Ceza Hukuku
Toplumsal yaşam, insanlar için bir zorunluluktur; insan, yaratılışı gereği yaşamını tek başına değil, toplum içinde sürdürür. Toplumun varlığını sürüdürebilmesi ise, ancak belli kurallara uyulmasıyla mümkün olabilir. Toplumsal yaşam, insana bir takım yükümlülükler getirmekte ve bu yükümlülükler, emir ya da yasak şeklinde toplumsal yaşamı düzenleyen kurallarda somutlaşmaktadır.

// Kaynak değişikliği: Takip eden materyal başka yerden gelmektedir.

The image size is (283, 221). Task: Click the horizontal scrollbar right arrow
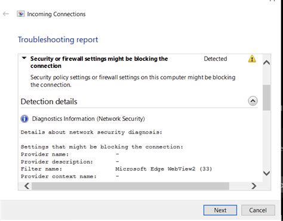pos(254,186)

Tüm hukuk kurallarının amacı, toplumsal düzeni sağlamaktır. Diğer hukuk disiplinleri gibi, ceza hukuku da kendi araçlarıyla bu genel amaca hizmet eder. Ceza hukuku, örneğin “kimseyi öldürme!”, “başkasının malını çalma!” şeklinde emir ya da yasak ihtiva eden normlar ve bu normların ihlâli halinde uygulanacak olan yaptırımlarla toplumsal düzeni korumayı amaçlar. Buna göre, ceza hukukunun temel işlevi; toplumsal yaşam bakımından hayati önem taşıyan değerlerin ihlâlini suç olarak tanımlamak ve bunlar karşılığında uygulanacak olan yaptırımları belirlemektir. Devlet, toplumsal düzeni koruma görevini, ceza hukuku kuralları olmaksızın etkin bir şekilde yerine getiremez.
5237 sayılı TCK’nın 1. maddesinde kanunun amacı şu şekilde ifade edilmiştir: “Ceza Kanununun amacı; kişi hak ve özgürlüklerini, kamu düzen ve güvenliğini, hukuk devletini, kamu sağlığını ve çevreyi, toplum barışını korumak, suç işlenmesini önlemektir. Kanunda, bu amacın gerçekleştirilmesi için, ceza sorumluluğunun temel esasları ile suçlar, ceza ve güvenlik tedbirlerinin türleri düzenlenmiştir.”